We are reading the CSV file with PHP's fgetcsv():
while (($line = fgetcsv($file)) !== false) { ... }
However, when the CSV line is wrapped in quotes (and contains two double quotes inside), for example:
"first entry,"""","""",Data Chunk,2022-05-30"
The fgetcsv() function cannot handle the line correctly and sees the first entry,"""","""",Data Chunk,2022-05-30
as one entry.
How can we make sure the function does regard first entry
as a separate entry, and also interpretes the other parts """"
as empty entries?
On more research I found:
Fields containing double quotes ("), Line Break (CRLF) and Comma must be enclosed with double quotes.

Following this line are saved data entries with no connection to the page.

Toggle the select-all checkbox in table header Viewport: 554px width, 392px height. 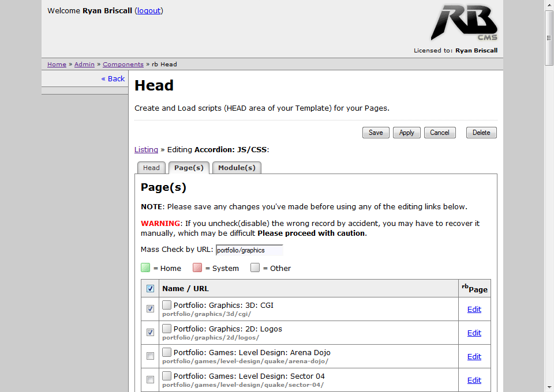[150, 288]
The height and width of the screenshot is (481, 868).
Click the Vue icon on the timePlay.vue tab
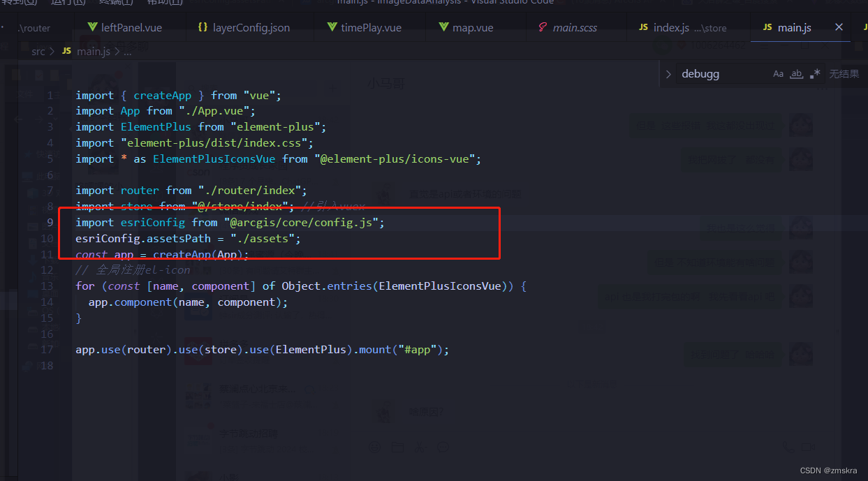tap(331, 27)
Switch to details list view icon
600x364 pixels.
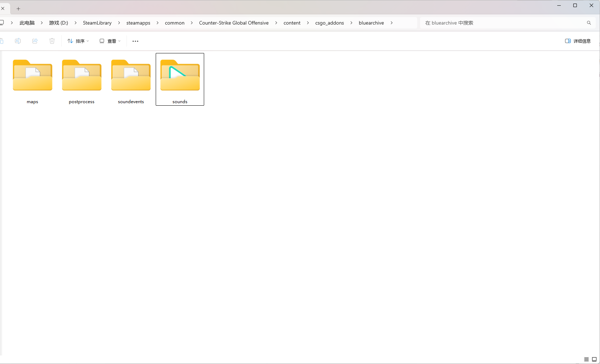pyautogui.click(x=586, y=359)
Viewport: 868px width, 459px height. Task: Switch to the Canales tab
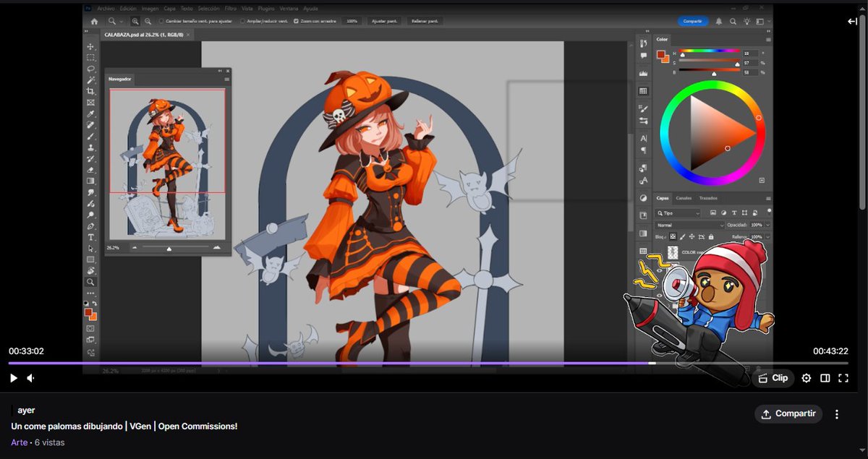[x=683, y=198]
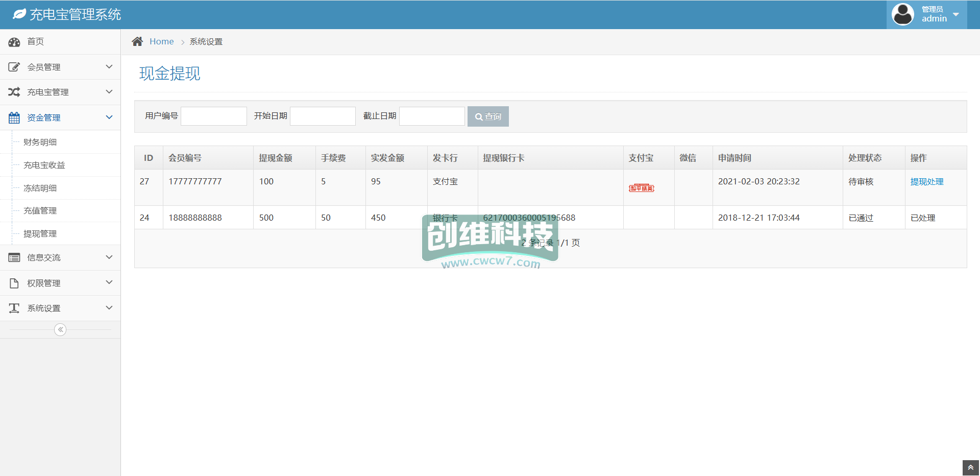The image size is (980, 476).
Task: Focus the 开始日期 date field
Action: point(323,116)
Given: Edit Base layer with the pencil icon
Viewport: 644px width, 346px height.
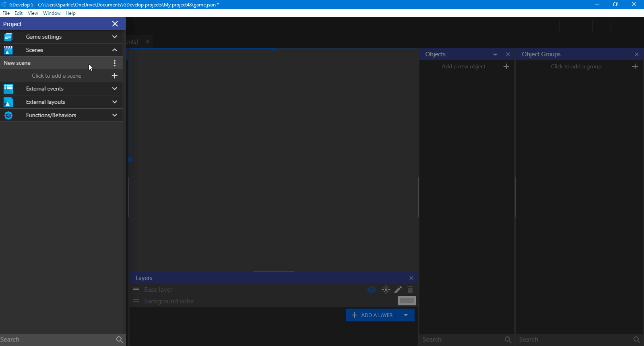Looking at the screenshot, I should (398, 290).
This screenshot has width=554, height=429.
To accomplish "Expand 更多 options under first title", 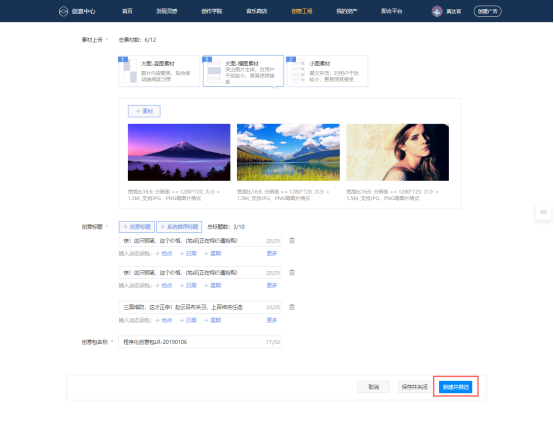I will (x=272, y=253).
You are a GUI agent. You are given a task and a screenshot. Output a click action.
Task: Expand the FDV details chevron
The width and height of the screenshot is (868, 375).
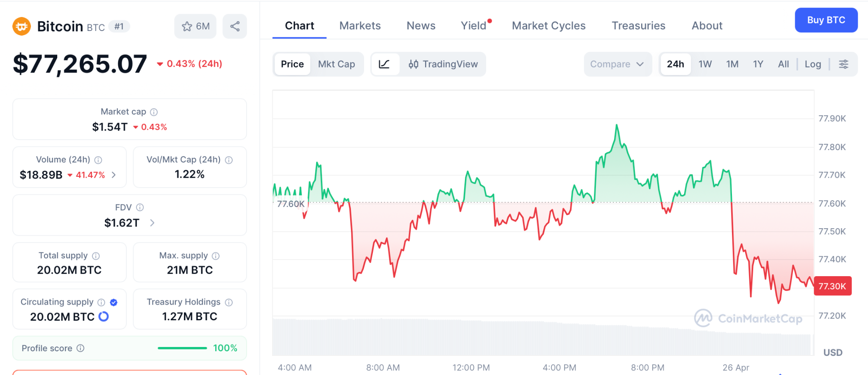[152, 223]
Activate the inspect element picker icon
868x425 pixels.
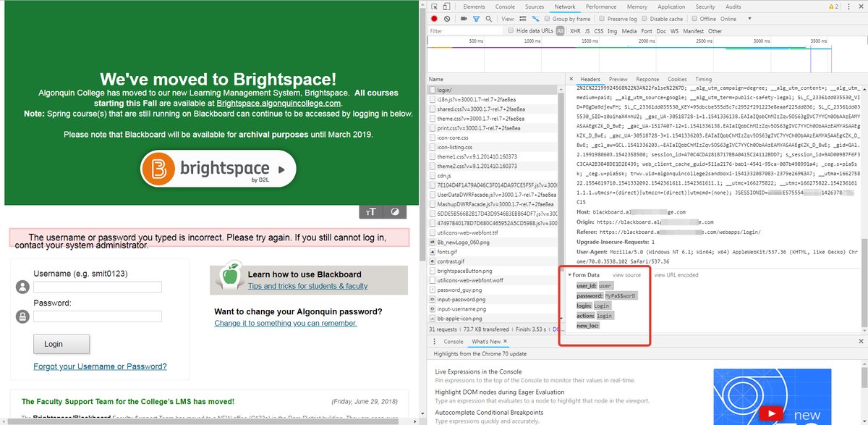tap(435, 7)
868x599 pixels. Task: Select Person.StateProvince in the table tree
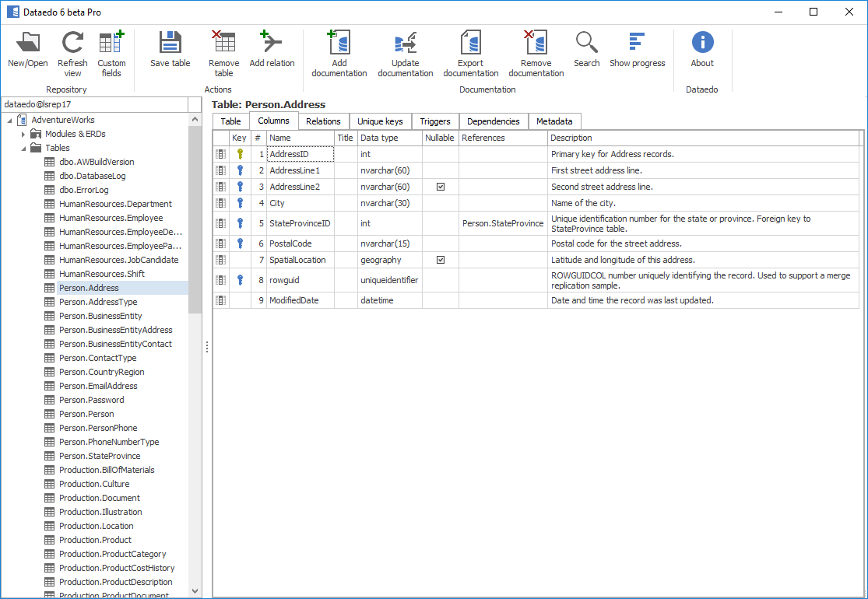tap(100, 456)
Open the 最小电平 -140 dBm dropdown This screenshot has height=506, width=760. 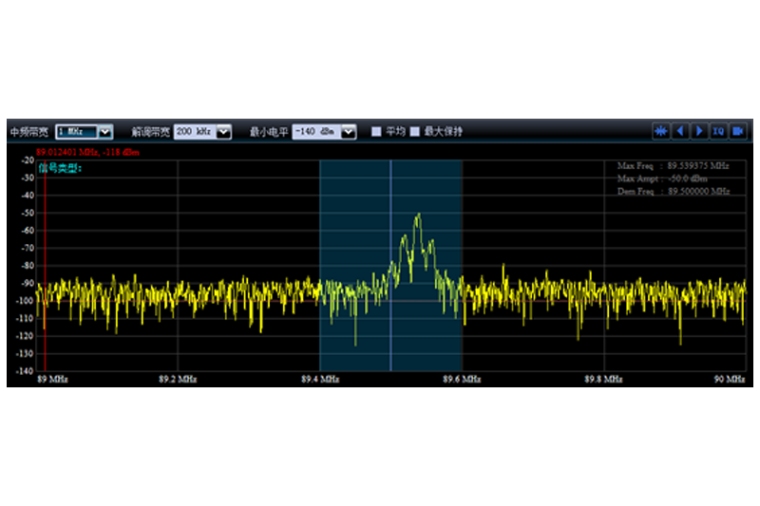click(x=348, y=131)
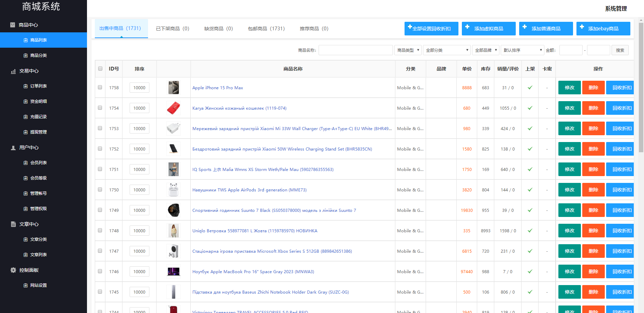Click the plus icon on 添加虚拟商品
Viewport: 644px width, 313px height.
coord(467,27)
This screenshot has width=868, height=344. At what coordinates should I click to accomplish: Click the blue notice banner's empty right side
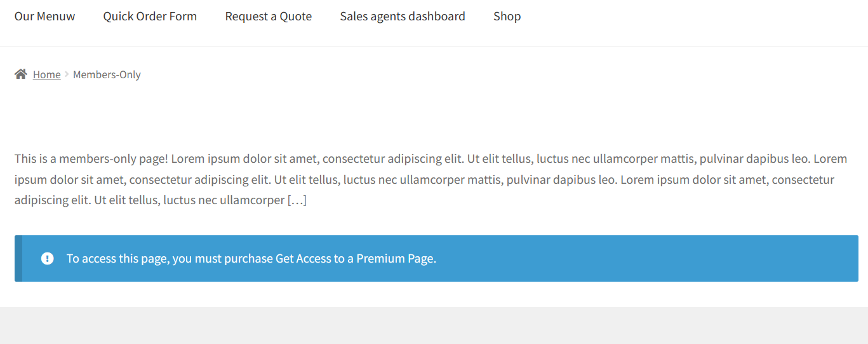(648, 259)
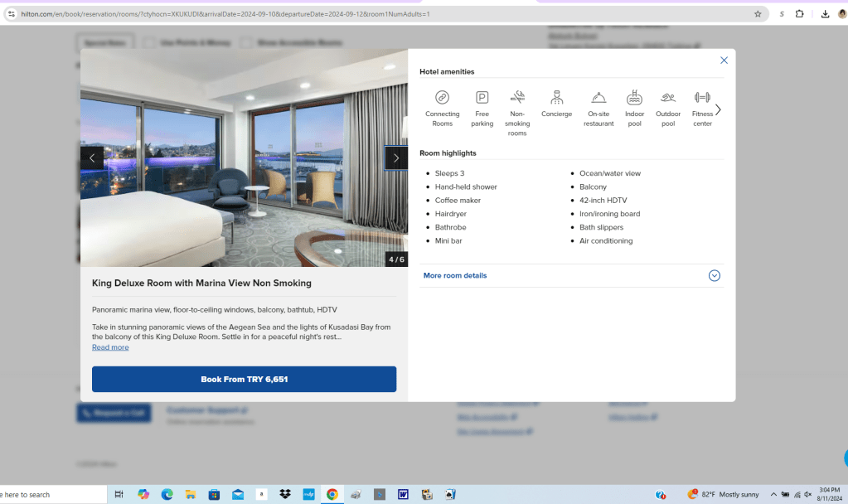Toggle Show Accessible Rooms checkbox
The image size is (848, 504).
[x=245, y=42]
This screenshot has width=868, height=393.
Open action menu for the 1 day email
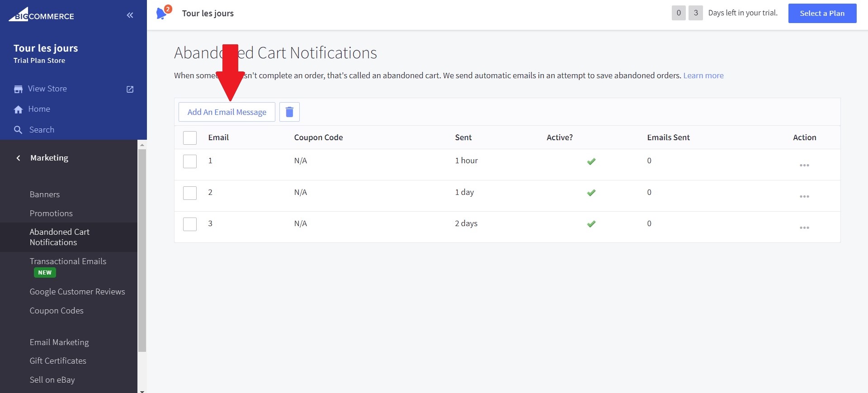pos(804,196)

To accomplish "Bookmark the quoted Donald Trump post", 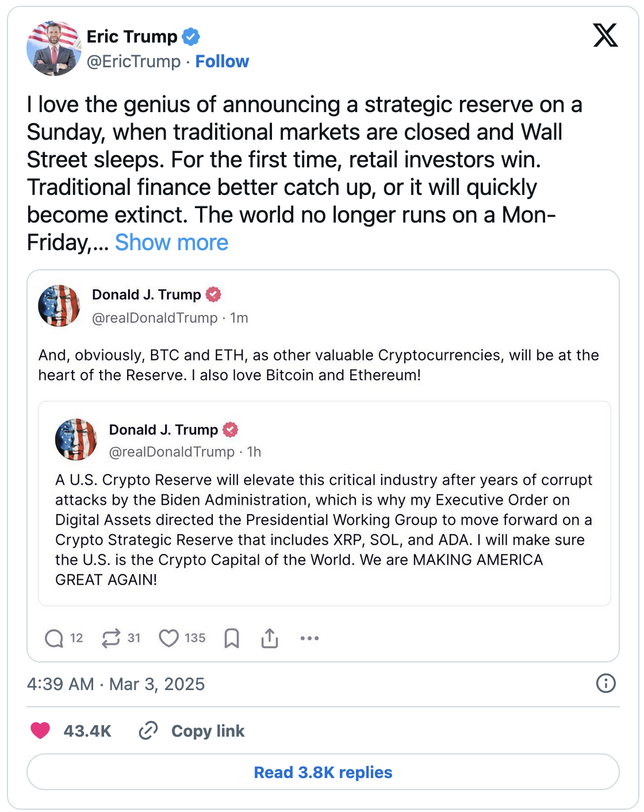I will (232, 638).
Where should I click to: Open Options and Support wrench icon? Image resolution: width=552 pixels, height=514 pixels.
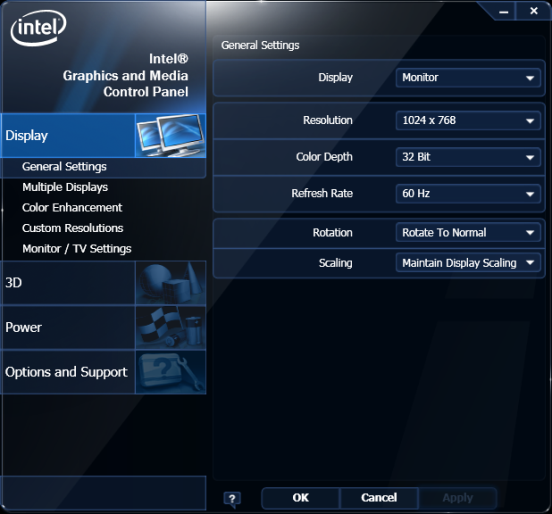click(170, 372)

If Fields enclosed by double quotes (") contain double quotes character then the double quotes inside the field must be preceded with another double quote as an escape sequence. Source
This is likely the issue that we face here.
A more complete data example of the CSV:
Allgemeines
Subject,Body,Attachment,Author,Created At,Updated At
"Hello everyone, this is a sample. Kind regards,"""","""",Author name (X),2022-05-30 14:54:32 UTC,2022-05-30 14:54:37 UTC"
","""",https://padlet-uploads.storage.googleapis.com/456456456/testfile.docx,Author name (X),2022-05-15 13:53:04 UTC,2022-05-15 13:54:40 UTC"
",""Hello everyone!"
This is some fun text.
More to come.
Another sentence.
And more text.
Even more text
See you soon.
","",Author name (X),2021-07-22 09:41:06 UTC,2021-07-23 16:12:42 UTC
""
Important Things to Know in 2022
Subject,Body,Attachment,Author,Created At,Updated At
"","
01.01.2022 First day of new year
02.02.2202 Second day of new year
Please plan ahead.
","",Author name (X),2021-07-22 09:58:19 UTC,2022-03-24 14:16:50 UTC
""
Note: Line starts with double quote and ends with double quote and carriage return and new line feed.